• Data records
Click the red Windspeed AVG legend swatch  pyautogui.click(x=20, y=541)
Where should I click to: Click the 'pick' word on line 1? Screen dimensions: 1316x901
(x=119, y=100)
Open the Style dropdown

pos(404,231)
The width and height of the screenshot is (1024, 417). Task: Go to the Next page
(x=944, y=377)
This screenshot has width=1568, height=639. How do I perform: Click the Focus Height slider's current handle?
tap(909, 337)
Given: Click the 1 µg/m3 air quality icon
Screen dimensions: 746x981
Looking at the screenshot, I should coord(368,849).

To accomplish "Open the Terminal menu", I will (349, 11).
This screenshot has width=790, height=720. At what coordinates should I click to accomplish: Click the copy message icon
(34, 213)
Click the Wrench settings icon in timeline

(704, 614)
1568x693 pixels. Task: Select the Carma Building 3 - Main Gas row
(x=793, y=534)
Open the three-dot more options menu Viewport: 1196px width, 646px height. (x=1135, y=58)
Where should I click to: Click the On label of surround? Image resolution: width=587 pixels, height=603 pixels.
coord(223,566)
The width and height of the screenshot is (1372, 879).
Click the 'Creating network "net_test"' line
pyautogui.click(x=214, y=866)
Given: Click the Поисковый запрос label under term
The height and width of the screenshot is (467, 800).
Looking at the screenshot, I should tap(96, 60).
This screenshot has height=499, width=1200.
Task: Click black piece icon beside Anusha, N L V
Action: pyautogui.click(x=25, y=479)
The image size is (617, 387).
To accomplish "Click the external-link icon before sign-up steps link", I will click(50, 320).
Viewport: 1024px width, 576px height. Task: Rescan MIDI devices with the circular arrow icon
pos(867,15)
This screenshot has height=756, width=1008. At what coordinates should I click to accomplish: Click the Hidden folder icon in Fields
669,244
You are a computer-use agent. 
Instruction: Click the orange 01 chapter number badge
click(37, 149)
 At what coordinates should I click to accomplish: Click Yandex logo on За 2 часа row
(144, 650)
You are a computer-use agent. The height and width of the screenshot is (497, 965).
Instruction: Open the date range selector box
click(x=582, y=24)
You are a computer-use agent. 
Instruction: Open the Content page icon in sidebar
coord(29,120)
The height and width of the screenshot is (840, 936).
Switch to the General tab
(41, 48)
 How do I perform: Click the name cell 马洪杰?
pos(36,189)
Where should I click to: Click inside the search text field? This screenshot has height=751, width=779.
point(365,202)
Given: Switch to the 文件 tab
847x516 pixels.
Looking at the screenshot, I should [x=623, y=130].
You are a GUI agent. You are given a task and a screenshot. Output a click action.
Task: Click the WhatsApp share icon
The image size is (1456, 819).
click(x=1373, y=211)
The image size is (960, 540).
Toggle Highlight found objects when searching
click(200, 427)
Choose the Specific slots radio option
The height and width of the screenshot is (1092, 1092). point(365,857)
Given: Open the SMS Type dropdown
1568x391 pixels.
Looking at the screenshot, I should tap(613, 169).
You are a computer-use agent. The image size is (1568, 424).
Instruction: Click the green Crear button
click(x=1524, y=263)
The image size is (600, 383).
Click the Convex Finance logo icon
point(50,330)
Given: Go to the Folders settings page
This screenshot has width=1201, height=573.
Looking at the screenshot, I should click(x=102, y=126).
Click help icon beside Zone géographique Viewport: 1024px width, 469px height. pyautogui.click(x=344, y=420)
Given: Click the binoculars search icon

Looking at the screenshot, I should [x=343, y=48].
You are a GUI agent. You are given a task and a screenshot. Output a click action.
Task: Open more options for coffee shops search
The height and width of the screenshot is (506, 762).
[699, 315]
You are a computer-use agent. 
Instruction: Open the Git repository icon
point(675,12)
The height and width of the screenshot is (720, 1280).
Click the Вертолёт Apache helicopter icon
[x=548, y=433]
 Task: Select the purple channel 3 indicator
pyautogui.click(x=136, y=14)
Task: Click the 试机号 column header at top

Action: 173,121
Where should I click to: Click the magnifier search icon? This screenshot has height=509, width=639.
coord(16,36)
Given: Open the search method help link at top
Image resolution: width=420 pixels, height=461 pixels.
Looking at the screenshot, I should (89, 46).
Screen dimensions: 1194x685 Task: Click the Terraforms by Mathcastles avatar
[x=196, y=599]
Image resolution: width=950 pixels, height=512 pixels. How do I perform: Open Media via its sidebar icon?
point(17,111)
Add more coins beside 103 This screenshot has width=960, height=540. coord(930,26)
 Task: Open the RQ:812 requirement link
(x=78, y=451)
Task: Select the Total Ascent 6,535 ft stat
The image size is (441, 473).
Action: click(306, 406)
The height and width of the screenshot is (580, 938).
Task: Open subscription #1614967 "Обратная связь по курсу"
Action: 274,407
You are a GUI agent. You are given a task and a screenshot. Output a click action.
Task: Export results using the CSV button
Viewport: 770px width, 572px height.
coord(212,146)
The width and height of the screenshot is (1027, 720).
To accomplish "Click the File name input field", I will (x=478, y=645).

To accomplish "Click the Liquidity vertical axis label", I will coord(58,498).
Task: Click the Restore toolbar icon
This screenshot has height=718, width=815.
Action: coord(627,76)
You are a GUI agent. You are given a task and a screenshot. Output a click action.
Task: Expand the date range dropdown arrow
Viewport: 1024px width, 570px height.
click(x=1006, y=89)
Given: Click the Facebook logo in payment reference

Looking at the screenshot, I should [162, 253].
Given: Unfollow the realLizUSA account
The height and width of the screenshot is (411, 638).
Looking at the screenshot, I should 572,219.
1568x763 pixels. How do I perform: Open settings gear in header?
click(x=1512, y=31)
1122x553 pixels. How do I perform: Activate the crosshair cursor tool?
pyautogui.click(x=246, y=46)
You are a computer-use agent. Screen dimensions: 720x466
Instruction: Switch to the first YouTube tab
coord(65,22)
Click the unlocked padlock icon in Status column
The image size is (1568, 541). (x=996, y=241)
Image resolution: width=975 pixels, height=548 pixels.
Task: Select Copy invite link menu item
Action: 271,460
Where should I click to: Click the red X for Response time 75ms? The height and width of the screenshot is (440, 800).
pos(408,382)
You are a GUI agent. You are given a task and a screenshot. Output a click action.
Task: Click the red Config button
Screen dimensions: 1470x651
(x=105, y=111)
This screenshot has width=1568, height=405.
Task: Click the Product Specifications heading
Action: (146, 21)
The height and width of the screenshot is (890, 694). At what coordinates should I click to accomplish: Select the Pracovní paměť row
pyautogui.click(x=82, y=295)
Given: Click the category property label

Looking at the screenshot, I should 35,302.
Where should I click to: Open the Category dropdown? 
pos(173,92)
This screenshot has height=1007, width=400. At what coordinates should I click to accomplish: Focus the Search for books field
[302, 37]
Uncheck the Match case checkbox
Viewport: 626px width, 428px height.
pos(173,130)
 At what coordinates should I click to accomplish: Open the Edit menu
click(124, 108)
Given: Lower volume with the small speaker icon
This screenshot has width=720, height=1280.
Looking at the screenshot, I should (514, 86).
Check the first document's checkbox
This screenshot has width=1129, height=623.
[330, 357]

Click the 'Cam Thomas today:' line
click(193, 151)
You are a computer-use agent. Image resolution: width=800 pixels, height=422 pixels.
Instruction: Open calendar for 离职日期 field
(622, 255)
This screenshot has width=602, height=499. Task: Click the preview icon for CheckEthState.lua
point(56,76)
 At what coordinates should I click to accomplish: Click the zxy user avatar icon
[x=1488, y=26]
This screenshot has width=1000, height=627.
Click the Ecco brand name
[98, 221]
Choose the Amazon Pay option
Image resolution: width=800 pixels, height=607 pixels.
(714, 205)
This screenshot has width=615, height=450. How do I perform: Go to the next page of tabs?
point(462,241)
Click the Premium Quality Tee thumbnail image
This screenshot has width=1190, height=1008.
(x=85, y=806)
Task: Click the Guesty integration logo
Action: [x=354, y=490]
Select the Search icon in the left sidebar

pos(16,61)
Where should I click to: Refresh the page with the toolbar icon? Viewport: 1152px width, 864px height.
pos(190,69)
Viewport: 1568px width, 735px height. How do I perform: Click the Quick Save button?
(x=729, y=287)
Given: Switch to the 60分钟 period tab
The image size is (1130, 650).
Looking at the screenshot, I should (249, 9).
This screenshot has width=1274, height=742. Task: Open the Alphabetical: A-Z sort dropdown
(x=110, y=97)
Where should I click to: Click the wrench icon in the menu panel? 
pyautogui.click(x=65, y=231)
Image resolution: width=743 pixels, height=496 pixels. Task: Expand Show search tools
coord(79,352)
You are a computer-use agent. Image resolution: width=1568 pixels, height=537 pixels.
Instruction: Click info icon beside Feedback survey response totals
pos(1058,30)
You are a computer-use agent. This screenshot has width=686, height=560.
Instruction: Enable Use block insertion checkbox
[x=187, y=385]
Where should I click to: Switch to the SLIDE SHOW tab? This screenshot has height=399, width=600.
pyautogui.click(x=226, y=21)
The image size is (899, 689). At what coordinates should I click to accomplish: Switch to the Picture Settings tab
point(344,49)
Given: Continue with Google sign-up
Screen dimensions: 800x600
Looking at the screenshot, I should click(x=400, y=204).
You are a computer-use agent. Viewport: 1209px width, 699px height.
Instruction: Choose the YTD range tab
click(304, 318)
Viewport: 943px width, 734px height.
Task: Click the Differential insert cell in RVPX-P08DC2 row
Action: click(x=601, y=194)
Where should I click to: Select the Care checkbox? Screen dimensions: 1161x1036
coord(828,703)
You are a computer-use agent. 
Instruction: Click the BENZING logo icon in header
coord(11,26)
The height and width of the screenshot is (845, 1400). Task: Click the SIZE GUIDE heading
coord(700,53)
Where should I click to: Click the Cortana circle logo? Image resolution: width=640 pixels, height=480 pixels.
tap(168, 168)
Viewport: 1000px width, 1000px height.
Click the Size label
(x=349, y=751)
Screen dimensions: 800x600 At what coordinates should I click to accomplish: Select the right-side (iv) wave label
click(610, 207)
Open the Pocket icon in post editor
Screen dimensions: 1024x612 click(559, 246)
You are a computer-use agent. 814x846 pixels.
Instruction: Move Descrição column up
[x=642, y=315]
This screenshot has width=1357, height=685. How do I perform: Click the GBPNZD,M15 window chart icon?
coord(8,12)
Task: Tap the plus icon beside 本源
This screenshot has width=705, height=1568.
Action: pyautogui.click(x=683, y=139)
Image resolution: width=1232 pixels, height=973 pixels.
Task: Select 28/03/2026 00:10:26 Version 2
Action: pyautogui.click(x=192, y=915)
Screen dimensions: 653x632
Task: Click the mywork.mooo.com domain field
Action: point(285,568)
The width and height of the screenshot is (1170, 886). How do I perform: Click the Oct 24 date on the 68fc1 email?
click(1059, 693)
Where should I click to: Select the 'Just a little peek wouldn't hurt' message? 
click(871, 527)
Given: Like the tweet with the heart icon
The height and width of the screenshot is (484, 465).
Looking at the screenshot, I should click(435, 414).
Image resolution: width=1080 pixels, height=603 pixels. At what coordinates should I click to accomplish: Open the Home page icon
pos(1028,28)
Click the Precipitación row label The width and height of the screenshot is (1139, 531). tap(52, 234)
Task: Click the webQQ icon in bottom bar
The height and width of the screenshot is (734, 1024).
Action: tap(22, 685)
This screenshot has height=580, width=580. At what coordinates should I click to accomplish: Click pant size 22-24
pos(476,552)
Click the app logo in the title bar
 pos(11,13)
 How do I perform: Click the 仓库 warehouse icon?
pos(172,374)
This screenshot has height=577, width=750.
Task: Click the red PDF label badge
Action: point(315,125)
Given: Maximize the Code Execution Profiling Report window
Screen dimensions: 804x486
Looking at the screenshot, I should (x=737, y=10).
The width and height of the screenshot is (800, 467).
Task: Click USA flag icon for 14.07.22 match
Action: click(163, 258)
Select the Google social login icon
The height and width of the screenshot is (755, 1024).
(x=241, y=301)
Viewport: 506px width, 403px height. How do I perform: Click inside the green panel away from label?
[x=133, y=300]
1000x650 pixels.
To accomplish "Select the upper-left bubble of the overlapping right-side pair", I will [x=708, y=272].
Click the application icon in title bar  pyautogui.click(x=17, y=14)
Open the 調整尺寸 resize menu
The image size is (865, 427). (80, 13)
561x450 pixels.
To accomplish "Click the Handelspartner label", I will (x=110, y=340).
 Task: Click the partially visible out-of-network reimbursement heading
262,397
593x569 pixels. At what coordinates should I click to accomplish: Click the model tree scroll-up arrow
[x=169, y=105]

• Work item
Scan the data above and copy each line containing the word "sign".

• Exercise result
To accomplish "Click the external-link icon before sign-up steps link", I will click(50, 320).
Given: Continue with Google sign-up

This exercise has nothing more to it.